I also cook a lot of different international dishes because I love to cook. But dishes I cook are mostly taught by friends, for example I learned how to cook American food from American friends, Thai food from a good Thai friend etc. I also have to say that I just cook out of memory and never use or write recipes, that’s why I only cook dishes that friends and family taught me.

Food authenticity is very important to me, like if I had a choice I would definitely choose the restaurant serving the most authentic food. When I went to California years ago, I was really impressed with the great Asian food they had over there, which wasn’t really surprising, cuz it’s populated by a lot of Asians. Then when I went to Florida, every asian restaurant we went to, just plain sucked. I don’t know why. But I see it like this, if you want to eat authentic food from a certain coutry e.g. Korean food, you need to go where the Koreans go.

Mike Mahoney 14 years ago

I’ll echo what Can’Tell said: one of my favorite Chinese restaurants anywhere is a little basement dive in Chinatown in Boston. I found it by poking my head into a dozen places, and finding one full of Chinese families.

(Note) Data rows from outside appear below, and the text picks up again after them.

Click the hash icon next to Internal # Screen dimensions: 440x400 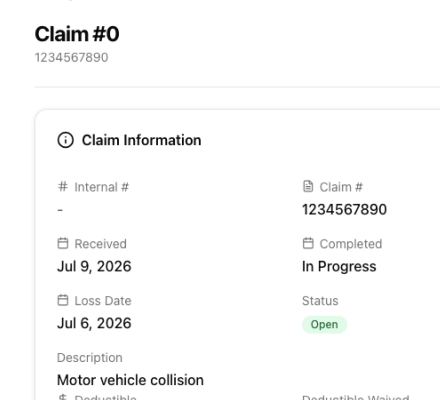[x=63, y=186]
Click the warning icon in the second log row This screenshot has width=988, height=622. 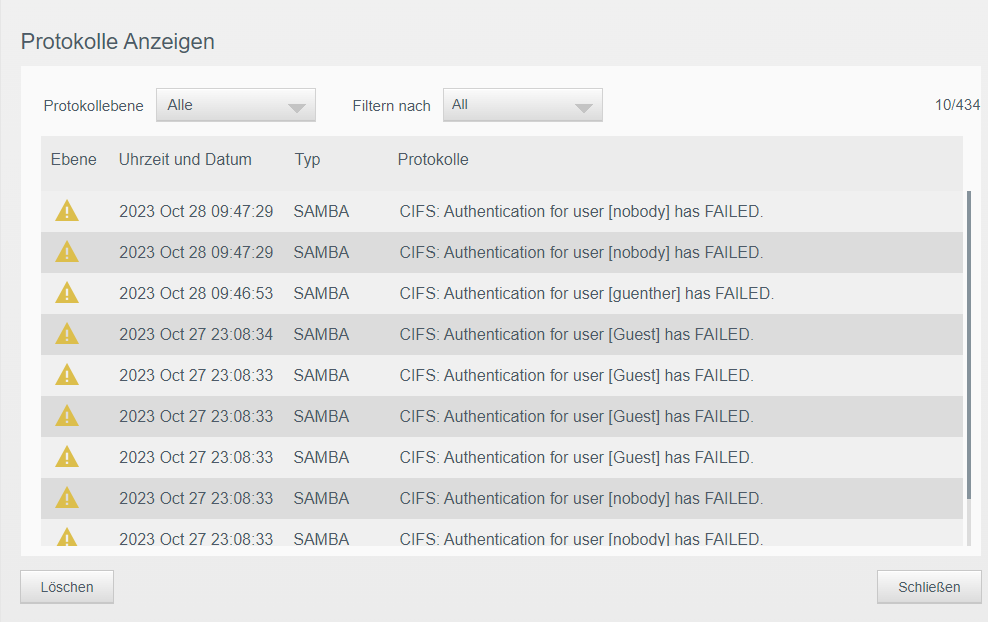coord(66,252)
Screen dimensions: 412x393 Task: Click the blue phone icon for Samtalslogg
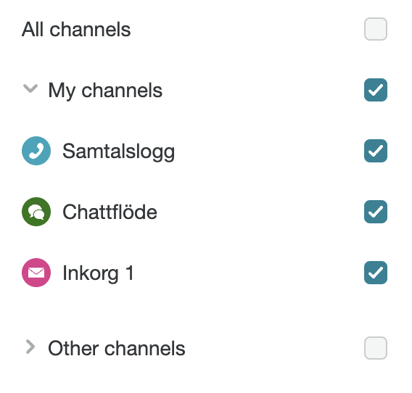(x=36, y=151)

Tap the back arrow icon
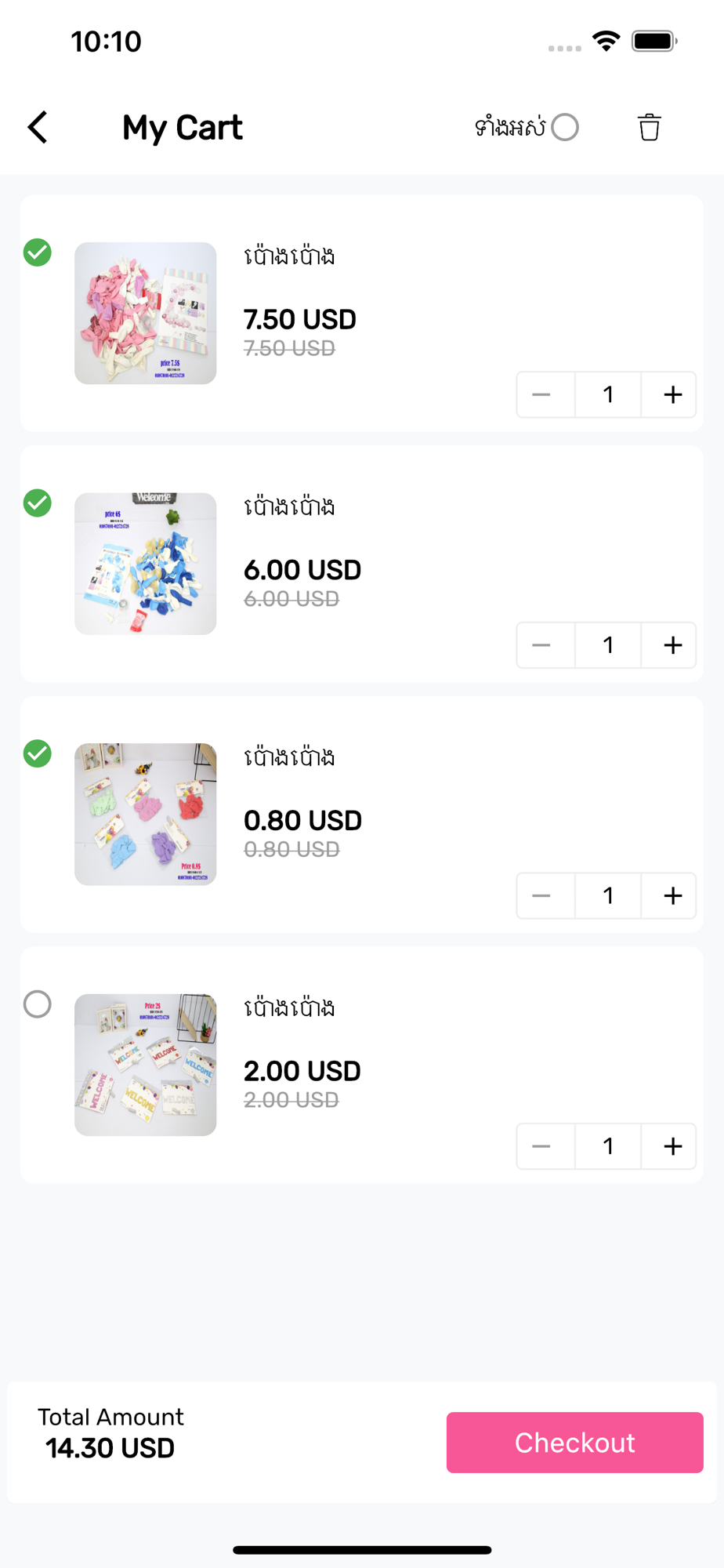coord(38,127)
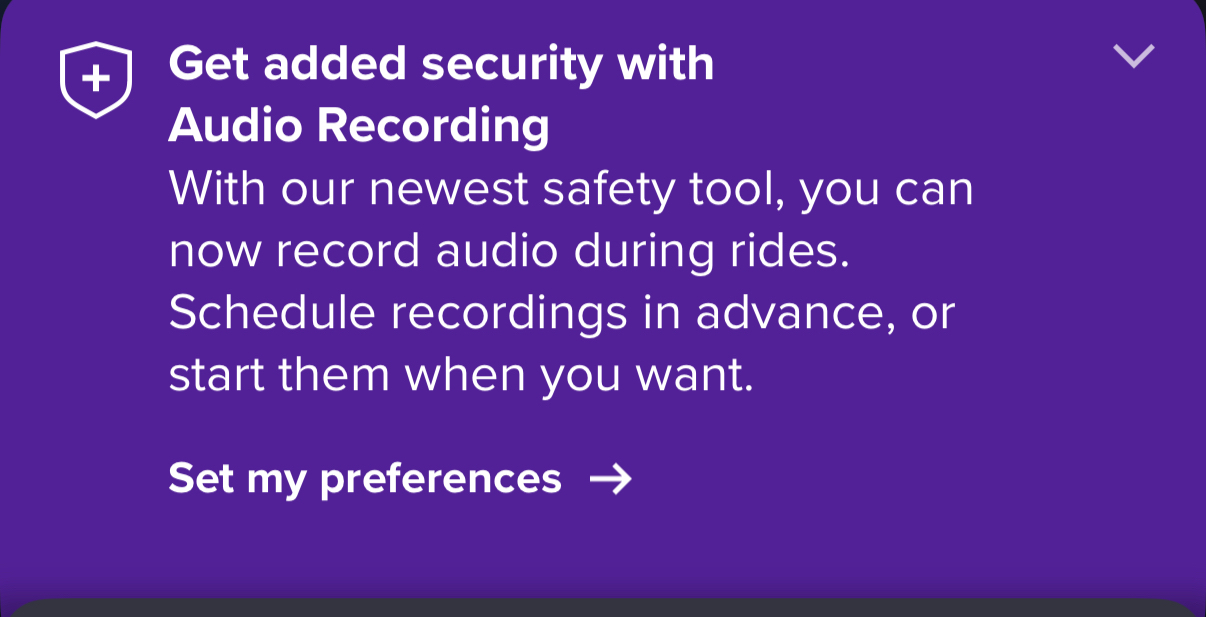The width and height of the screenshot is (1206, 617).
Task: Collapse the Audio Recording banner chevron
Action: (x=1134, y=56)
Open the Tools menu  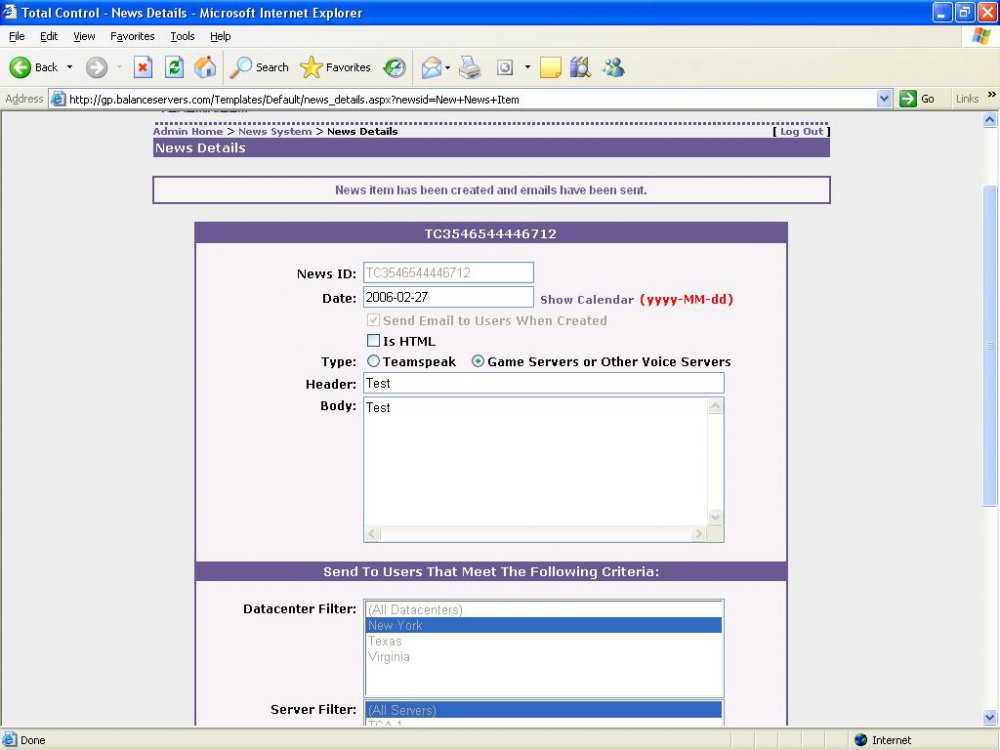(182, 36)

I love the quest of food, flavors and textures. I’m blessed to live in a very culturally-diverse area, so getting the real deal food-wise is pretty easy – especially when my Brazilian next-door-neighbor grills meat. It’s ridiculous how good it is. When I worked in Manhattan, we used to try and find the tiniest little ethnic restaurants, the kind that someone’s grandmother cooks for. My absolute favorite part about my mission trips to Central America was the food.

Here in the states, of course, you could have the same adventure travelling state to state. Bravo for your little “expedition.” I wish I’d of thought of it!

Fernando Gros 14 years ago

That’s a great way of looking at authenticity. Ingredients are important and some things, like kaffir lime leaves or Thai aubergines just can’t be substituted. Also, the quality of an ingredient is sometimes limited. When I lived in the UK it was easy to find seasame oil, for example, but the quality wasn’t great. Equally, here in Hong Kong a lot of places serving Italian food skimp on the quality of olive oil.

What’s interesting though is that sometimes immigrant communities themselves adapt their dishes to what is available in their home countries. Uruguayan food, for example, has a lot of dishes adapted from Italian cuisine that have become their own hybrid staples.

Fernando Gros 14 years ago

Agree. One of my great loves is Vietnamese food and that journey began in some very basic eateries run by recent immigrants to Sydney. One place in particular, when I first went there, had plastic tables and chairs and the bare linoleum floors were hosed down every night. My favourite Spanish restaurant in London was, by any meaningful definition, a dive. But, it was friendly and they served great, simple, but genuine home-style food. And, if you ate at the bar pretty much everyone was speaking Spanish.

Also, I think you could have a pretty amazing food expedition during the NFL playoff season (or one of the other playoffs).

Dovie Renshaw 13 years ago

I spent a year as an exchange student in Kyoto Japan, and I have to say I probably wouldnt have gotten by if it werent for a delicious bowl of udon a couple of times a week! There is even one shop where you can eat for free if you do 30 minutes of washing after, but I cant say I was ever that poor!